The United States and Western Europe should increase support for Georgian acceptance into the European Union and NATO, Giorgi Margvelashvili, the president of the Georgia, said in a talk hosted by the BMW Center for German and European Studies on Tuesday.

Jeffrey Anderson, director and Graf Goltz professor of the BMW Center, and Angela Stent, director for the Center for Eurasian, Russian and Eastern European Studies, moderated the event, titled “Georgia’s Path Westward.”

Margvelashvili said European and American support of Georgia through NATO and the EU could help protect Georgia from future Russian aggression and establish peace in Georgia, urging Europe and the United States to take a stronger stance in support of Georgia.

“When you are a superpower or when you are the winning side, by being passive, you don’t really want peace,” Margvelashvili said.

Georgia gained its independence from the Soviet Union in 1991, when the communist state collapsed. It stands out among former Soviet satellites as a country that has  experienced successful, democratic and peaceful transfers of power. However, the small republic has faced internal conflicts and Russian aggression since its inception. Separatist movements in two regions that border Russia, Abkhazia and South Ossetia, instigated fighting in 2008 between government forces and separatist groups.

Giorgi Margvelashvili, the president of the Georgia, addressed a crowd in Copley Formal Lounge Tuesday.

Tensions between the nations increased when Russia provided support for the separatist movements and unilaterally recognized the independence of these two regions. In 2008, the tensions between Georgia, Russia and separatists culminated in a Russian invasion of Abkhazia and South Ossetia. Russia now occupies almost 20 percent of Georgian territory.

Georgia has worked to improve its relationship with the West since it gained its independence. It became a member state of the United Nations in July 1992 and deepened its economic, political and social ties to Europe through the EU-Georgia Association Council, the European Neighborhood Policy and increased trade with the EU. However, NATO deferred its decision on Georgia’s membership application in 2008, and the country has yet to become a candidate for EU membership.

Margvelashvili’s visits in Washington, D.C., this week and Brussels last week were part of an effort to increase western integration and secure European and American support for Georgia, the president said.
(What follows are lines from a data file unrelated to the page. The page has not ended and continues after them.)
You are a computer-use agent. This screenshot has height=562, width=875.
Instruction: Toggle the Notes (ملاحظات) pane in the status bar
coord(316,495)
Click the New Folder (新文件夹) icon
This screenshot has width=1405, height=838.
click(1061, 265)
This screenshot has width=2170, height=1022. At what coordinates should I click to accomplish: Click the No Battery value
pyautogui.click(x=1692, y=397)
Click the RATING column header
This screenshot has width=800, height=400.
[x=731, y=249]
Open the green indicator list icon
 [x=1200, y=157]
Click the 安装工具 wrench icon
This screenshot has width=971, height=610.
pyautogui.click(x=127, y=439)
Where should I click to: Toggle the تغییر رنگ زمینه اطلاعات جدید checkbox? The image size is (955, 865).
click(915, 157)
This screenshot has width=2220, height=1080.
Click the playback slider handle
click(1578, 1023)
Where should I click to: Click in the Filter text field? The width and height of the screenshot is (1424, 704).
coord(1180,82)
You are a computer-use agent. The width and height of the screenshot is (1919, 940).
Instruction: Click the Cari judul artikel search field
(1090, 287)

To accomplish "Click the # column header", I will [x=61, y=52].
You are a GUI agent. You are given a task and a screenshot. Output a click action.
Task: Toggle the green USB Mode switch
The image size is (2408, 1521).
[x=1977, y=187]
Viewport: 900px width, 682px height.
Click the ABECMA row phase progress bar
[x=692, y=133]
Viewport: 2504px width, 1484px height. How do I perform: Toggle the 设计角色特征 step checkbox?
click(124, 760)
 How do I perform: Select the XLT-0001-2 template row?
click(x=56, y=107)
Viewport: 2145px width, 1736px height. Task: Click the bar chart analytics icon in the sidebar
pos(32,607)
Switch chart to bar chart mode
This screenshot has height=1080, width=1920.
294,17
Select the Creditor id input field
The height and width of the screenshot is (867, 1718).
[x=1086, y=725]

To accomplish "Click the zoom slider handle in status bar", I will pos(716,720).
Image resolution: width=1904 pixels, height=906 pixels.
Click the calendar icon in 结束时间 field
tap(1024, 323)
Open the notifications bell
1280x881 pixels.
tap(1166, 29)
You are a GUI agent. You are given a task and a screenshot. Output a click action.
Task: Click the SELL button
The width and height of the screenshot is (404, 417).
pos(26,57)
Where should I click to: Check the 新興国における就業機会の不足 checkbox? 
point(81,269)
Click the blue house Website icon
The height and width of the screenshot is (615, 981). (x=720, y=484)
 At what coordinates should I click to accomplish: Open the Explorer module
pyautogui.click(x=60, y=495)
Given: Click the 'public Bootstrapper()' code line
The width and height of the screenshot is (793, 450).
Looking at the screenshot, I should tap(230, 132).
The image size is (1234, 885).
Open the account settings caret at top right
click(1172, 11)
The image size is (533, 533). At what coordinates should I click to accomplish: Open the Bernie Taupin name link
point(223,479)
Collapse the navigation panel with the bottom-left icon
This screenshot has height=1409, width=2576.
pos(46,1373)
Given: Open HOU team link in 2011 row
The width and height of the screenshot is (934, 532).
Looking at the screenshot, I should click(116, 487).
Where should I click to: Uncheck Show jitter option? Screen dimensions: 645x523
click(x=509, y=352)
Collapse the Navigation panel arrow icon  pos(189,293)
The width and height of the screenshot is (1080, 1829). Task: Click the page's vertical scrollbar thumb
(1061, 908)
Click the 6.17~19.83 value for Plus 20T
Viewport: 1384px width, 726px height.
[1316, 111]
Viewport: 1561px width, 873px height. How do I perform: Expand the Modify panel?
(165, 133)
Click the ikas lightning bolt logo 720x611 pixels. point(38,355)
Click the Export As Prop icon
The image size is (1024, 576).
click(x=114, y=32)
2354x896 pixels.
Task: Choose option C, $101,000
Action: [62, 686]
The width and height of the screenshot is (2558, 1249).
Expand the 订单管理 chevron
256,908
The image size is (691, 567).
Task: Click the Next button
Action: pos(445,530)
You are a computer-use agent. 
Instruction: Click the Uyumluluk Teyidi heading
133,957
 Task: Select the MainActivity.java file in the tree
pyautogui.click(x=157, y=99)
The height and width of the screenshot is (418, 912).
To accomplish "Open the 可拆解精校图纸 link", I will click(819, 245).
“What are we doing now here today in D.C., or what have we been doing a week ago in Brussels? We try to enhance this path,” Margvelashvili said. “We try to work together with our partners, work together with our friends, to convince them to be more active on the Georgian case.”

The United States’ powerful position in the current world order enables it to potentially help protect Georgia from Russian influence and invasion, Margvelashvili said.

“The U.S. basically led the support with nations like these and gave them the opportunity of free passage to much freer areas or unions like we are trying to get to the European Union,” Margvelashvili said.

Margvelashvili outlined Georgia’s importance to Europe, citing its strategic location at the crossroads between Russia and Asia and its direct ideological opposition to Russian President Vladimir Putin’s authoritarian tendencies.

“Georgia is a clear example choice of dedication to something different than totalitarianism of Soviet Union or basically totalitarian society,” Margvelashvili said. “This is a challenge for Russia, and this is a theological benefit for the Western world. If Georgia is a successful democracy, it is mentally, conceptually, in this confrontation, it is of epic value in the choice of freedom, of the individual, of the nation, of contributing to Western way of living.”

Margvelashvili said that while Georgia will never accept Russian occupation, he awaits a more cooperative Russia to push for a removal of Russian troops.

Margvelashvili acknowledged some of the economic struggles Georgia faces in its effort to become more modern. Georgia’s GDP plummeted after the Russian invasion and is slowly rebuilding, growing at a rate of 4 percent, though almost 10 percent of the population still lives below the poverty line.

Georgia is also grappling with uneven wealth distribution, the president recognized in his speech. However, Margvelashvili expressed his confidence in Georgia’s ability to diversify and strengthen its economy.

“We are on the right track, and we are developing,” Margvelashvili said. “We have our niche in economical geopolitics. We are a transit country; now, we have to add to this niche.”

Margvelashvili also identified possible judicial reforms and ways to enhance the party system to strengthen Georgia’s democratic institutions.

“Judicial exam, that is a challenge for Georgia, and that is a challenge that has been problematic for everybody,” Margvelashvili said. “We have to have more parties. At least two like you have in the U.S.”